• _Task statement_
Could you return these lines exactly, beginning at the line that has "Screen dimensions: 600x400" and stopping after the line that has "[x=1211, y=71]"?

start Entries

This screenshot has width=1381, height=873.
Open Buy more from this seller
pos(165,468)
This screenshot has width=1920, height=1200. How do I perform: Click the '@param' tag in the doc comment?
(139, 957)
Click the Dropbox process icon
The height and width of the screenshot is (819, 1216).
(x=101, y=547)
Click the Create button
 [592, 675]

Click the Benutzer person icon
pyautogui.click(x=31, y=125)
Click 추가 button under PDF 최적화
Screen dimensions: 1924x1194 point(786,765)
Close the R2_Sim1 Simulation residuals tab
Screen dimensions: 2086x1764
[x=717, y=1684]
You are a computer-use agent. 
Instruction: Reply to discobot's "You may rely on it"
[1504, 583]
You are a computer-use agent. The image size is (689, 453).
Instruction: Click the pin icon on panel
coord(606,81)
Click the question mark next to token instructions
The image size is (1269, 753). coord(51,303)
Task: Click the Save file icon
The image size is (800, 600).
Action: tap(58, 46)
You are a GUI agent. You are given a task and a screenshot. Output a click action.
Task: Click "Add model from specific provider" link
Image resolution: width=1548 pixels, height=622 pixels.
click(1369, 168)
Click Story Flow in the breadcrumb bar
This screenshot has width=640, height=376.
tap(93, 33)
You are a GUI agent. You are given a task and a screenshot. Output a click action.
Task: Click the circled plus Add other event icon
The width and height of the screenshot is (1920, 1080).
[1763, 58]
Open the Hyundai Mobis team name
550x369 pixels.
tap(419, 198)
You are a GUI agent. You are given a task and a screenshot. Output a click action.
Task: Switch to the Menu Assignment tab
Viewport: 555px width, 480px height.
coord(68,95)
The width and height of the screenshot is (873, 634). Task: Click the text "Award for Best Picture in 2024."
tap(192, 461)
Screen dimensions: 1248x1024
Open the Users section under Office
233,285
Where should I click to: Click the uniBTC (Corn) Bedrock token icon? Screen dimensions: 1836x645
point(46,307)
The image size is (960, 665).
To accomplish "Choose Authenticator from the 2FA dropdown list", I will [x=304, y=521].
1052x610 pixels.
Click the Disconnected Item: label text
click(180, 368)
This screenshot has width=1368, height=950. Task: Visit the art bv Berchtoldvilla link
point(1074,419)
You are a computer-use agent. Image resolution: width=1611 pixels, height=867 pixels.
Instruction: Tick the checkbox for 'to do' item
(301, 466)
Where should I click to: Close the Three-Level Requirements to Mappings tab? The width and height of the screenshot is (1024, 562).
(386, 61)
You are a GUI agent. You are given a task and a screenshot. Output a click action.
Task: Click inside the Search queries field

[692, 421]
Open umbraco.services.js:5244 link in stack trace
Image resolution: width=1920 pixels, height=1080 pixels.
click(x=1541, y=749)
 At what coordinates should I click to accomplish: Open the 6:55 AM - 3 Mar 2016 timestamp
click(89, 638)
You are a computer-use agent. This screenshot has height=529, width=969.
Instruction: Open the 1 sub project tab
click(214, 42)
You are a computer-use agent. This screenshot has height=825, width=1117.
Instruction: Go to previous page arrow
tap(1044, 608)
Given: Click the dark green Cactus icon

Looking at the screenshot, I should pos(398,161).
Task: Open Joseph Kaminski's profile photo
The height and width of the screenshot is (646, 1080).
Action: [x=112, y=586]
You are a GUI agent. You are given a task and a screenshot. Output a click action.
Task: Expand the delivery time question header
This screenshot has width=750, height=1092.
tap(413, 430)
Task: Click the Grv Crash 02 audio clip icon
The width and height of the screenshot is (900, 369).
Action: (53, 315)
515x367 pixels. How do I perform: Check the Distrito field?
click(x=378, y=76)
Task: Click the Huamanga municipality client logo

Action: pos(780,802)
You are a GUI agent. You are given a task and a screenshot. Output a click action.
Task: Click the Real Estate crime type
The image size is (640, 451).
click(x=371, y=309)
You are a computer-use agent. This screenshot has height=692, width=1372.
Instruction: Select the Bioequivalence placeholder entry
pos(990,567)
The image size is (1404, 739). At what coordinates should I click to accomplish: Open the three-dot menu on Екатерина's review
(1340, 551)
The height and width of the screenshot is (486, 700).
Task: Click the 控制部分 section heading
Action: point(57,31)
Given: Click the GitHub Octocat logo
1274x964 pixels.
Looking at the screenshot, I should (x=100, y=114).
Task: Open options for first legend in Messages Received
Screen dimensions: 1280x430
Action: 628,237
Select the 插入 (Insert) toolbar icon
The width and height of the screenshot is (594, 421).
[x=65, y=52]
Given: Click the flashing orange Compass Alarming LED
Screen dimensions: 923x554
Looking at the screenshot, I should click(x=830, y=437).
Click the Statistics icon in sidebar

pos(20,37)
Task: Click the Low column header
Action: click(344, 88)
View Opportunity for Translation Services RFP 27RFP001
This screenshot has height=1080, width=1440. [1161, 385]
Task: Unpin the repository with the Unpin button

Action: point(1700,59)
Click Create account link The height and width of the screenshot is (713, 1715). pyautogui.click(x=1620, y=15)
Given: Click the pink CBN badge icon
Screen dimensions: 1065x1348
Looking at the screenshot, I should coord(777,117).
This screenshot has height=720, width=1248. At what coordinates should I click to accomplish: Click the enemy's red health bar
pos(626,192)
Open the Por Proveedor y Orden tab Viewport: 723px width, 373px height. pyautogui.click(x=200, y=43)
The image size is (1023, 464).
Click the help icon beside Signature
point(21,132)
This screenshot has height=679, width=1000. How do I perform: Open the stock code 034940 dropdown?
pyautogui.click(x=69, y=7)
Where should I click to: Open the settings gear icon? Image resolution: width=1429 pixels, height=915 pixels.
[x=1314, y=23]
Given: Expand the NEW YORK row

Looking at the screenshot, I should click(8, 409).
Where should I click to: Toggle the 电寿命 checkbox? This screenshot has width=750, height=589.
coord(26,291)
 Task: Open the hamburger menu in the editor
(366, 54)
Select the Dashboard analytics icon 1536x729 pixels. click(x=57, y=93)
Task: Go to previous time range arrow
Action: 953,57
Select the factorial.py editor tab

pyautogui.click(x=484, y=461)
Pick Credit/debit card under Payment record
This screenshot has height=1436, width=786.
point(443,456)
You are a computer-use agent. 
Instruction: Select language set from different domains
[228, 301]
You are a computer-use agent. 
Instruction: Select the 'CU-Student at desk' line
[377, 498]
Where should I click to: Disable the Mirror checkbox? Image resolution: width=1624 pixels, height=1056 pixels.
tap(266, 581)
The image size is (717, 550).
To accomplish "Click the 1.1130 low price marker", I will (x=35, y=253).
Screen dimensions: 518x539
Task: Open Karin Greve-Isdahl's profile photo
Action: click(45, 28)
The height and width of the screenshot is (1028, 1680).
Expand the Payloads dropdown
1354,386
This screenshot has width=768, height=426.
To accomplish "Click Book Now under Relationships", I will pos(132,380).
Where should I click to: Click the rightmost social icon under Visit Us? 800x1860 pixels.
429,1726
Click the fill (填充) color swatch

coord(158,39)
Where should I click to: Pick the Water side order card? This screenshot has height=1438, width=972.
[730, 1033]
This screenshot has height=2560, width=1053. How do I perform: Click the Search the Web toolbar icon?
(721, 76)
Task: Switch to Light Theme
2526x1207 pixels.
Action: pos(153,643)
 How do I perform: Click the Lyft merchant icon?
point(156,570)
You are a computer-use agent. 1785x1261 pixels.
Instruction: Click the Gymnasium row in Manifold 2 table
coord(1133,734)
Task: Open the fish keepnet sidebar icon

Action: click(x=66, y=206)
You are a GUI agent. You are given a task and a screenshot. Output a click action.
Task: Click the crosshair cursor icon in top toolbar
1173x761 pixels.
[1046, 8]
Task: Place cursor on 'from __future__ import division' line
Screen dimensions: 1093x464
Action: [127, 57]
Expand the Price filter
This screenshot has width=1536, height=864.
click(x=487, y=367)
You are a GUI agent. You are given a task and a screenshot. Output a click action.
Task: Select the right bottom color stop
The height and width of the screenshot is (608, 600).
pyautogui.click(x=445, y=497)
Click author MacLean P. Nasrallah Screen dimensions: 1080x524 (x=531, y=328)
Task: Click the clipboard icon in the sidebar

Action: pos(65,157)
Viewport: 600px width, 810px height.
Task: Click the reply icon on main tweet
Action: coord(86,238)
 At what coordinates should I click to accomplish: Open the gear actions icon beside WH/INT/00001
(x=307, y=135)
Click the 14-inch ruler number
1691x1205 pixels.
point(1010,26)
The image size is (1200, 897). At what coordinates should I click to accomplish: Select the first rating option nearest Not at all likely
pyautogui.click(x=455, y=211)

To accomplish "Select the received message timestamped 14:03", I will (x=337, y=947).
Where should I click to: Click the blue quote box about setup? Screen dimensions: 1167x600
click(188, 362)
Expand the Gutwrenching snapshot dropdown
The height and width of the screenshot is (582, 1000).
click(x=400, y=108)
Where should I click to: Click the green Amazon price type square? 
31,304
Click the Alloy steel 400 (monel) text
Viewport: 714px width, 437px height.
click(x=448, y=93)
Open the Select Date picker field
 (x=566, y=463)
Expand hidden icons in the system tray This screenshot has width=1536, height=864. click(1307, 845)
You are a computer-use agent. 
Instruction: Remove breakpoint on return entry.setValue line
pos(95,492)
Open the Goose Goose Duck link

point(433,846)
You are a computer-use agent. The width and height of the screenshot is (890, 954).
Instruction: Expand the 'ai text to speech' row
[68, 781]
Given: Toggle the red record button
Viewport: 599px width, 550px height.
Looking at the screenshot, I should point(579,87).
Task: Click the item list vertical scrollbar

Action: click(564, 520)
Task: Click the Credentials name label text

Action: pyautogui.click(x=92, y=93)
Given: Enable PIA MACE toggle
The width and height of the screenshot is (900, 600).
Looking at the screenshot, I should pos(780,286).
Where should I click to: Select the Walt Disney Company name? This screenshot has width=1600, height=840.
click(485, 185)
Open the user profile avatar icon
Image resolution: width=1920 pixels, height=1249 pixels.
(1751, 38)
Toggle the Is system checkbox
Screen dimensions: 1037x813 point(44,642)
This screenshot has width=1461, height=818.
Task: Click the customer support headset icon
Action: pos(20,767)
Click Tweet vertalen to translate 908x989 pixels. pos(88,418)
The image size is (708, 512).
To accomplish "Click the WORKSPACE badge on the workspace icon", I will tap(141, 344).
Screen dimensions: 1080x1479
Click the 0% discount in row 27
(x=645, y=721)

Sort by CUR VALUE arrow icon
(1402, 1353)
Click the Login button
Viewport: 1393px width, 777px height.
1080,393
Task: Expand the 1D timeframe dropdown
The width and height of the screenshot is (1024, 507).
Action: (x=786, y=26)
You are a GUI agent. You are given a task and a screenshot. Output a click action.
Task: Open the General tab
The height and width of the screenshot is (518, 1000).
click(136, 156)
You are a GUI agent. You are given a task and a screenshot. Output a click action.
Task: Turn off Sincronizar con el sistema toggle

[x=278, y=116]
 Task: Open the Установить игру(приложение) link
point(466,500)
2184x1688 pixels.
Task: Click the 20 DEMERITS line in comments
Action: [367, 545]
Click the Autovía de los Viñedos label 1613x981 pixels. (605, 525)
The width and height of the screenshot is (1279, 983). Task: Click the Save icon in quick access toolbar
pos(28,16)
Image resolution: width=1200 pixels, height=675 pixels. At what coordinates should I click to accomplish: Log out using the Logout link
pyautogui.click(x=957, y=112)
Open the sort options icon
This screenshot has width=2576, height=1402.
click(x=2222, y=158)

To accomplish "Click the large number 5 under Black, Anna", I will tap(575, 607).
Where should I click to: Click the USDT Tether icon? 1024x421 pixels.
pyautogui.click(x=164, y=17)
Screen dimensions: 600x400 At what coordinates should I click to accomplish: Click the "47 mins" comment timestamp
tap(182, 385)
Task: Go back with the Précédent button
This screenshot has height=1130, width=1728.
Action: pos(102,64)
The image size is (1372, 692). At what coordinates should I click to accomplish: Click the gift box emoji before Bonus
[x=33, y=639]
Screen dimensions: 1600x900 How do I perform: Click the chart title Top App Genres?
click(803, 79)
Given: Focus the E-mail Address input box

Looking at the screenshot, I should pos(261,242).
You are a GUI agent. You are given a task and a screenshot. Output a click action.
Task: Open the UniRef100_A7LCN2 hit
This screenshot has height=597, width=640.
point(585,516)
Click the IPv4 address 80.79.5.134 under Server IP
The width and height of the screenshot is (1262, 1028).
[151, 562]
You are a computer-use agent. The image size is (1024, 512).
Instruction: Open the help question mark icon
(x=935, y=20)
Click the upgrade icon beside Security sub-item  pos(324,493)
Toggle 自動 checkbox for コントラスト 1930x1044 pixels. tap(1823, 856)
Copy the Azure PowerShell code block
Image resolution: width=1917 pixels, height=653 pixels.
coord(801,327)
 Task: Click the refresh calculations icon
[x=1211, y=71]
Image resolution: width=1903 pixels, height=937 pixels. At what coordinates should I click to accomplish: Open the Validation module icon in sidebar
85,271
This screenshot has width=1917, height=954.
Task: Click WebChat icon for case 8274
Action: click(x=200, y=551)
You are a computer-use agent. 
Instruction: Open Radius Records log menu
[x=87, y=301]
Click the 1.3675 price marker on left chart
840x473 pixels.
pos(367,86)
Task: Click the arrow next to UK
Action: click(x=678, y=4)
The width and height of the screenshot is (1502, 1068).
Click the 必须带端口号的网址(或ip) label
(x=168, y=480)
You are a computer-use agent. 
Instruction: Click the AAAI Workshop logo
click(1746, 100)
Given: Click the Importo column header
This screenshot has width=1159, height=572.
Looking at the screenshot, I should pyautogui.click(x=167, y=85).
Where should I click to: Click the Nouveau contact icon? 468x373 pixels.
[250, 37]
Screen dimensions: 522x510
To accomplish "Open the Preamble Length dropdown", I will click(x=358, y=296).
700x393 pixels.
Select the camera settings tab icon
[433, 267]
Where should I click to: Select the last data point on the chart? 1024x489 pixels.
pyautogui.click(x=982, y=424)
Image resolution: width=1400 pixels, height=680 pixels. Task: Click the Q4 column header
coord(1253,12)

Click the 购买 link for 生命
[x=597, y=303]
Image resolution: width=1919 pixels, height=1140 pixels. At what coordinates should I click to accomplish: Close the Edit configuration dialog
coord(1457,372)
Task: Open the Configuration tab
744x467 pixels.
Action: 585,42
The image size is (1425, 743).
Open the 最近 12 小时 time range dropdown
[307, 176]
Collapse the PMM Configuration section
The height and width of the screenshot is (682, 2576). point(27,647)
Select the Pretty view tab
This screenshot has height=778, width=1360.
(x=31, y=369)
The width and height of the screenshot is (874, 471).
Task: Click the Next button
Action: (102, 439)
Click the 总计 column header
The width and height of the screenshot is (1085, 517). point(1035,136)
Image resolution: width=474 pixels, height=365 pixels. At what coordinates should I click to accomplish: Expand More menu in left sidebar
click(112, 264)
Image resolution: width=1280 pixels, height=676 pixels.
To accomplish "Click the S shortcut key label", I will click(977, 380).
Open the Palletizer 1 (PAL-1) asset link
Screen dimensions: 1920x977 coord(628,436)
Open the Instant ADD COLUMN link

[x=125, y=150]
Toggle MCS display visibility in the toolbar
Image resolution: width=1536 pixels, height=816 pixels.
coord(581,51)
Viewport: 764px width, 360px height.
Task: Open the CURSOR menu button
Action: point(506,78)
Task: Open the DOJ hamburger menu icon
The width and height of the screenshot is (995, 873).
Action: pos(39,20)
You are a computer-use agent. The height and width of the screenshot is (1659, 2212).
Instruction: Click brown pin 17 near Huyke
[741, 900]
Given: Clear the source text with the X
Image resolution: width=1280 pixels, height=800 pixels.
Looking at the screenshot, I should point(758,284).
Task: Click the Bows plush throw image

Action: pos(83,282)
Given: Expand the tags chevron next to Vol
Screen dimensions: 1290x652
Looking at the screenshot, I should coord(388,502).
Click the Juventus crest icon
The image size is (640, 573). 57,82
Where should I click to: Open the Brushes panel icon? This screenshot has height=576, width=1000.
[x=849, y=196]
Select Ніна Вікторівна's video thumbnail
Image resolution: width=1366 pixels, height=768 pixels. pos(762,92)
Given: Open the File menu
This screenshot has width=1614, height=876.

end Entries

• _Response_
Screen dimensions: 600x400 At what coordinates should I click to accomplish: Click the "47 mins" comment timestamp
tap(182, 385)
Task: Go back with the Précédent button
This screenshot has height=1130, width=1728.
Action: pos(102,64)
The image size is (1372, 692). At what coordinates should I click to accomplish: Click the gift box emoji before Bonus
[x=33, y=639]
Screen dimensions: 1600x900 How do I perform: Click the chart title Top App Genres?
click(803, 79)
Given: Focus the E-mail Address input box

Looking at the screenshot, I should pos(261,242).
You are a GUI agent. You are given a task and a screenshot. Output a click action.
Task: Open the UniRef100_A7LCN2 hit
This screenshot has height=597, width=640.
point(585,516)
Click the IPv4 address 80.79.5.134 under Server IP
The width and height of the screenshot is (1262, 1028).
[151, 562]
You are a computer-use agent. The image size is (1024, 512).
Instruction: Open the help question mark icon
(x=935, y=20)
Click the upgrade icon beside Security sub-item  pos(324,493)
Toggle 自動 checkbox for コントラスト 1930x1044 pixels. tap(1823, 856)
Copy the Azure PowerShell code block
Image resolution: width=1917 pixels, height=653 pixels.
coord(801,327)
 Task: Click the refresh calculations icon
[x=1211, y=71]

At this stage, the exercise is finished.